**WHAT TO PRODUCE:** All that should come back is the lines of the data below from the one containing "Yritys (23, 2457)" to the one containing "July 2022 (337, 818)", inclusive, exactly as they stand.

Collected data
※
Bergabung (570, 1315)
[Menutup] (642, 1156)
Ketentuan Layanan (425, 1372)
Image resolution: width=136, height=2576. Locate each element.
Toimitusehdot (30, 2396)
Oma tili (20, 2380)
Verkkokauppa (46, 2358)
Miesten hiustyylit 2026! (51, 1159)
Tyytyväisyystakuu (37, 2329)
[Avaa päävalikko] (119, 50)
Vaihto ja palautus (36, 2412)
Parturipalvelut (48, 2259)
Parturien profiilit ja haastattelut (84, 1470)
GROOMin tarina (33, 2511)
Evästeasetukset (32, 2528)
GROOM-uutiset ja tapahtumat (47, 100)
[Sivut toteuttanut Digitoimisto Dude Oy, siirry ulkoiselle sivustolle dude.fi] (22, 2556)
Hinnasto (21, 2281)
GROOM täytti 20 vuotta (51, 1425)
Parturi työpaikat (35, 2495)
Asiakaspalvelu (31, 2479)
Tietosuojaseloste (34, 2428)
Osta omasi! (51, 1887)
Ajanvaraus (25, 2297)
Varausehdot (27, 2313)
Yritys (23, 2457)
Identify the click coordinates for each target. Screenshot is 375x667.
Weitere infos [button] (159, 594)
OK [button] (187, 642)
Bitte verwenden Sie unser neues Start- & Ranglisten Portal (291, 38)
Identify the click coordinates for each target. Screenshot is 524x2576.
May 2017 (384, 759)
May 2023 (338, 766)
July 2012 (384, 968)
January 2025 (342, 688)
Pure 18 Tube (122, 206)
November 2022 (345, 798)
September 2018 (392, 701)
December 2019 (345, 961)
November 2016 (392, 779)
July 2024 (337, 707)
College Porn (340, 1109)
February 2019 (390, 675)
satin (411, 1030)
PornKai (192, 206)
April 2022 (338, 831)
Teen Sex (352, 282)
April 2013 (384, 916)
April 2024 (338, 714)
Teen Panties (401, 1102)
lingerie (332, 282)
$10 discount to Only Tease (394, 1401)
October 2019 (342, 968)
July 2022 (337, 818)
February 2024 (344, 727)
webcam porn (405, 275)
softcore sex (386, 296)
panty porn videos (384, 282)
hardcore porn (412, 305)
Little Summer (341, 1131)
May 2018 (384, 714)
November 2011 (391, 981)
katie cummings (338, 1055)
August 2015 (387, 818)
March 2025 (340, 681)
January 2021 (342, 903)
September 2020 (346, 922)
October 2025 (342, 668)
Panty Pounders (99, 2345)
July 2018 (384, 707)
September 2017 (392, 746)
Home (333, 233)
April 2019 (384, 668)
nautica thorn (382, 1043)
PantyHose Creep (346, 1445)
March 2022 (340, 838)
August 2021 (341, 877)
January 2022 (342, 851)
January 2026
※
**ANSWER BOX:**
Yritys (23, 2457)
Identify the click coordinates for each target. Screenshot is 375x667.
Weitere infos [button] (159, 594)
OK [button] (187, 642)
Bitte verwenden Sie unser neues Start- & Ranglisten Portal (291, 38)
Identify the click coordinates for each target. Screenshot is 524x2576.
May 2017 (384, 759)
May 2023 (338, 766)
July 2012 (384, 968)
January 2025 (342, 688)
Pure 18 Tube (122, 206)
November 2022 (345, 798)
September 2018 (392, 701)
December 2019 (345, 961)
November 2016 (392, 779)
July 2024 (337, 707)
College Porn (340, 1109)
February 2019 (390, 675)
satin (411, 1030)
PornKai (192, 206)
April 2022 (338, 831)
Teen Sex (352, 282)
April 2013 (384, 916)
April 2024 (338, 714)
Teen Panties (401, 1102)
lingerie (332, 282)
$10 discount to Only Tease (394, 1401)
October 2019 (342, 968)
July 2022 (337, 818)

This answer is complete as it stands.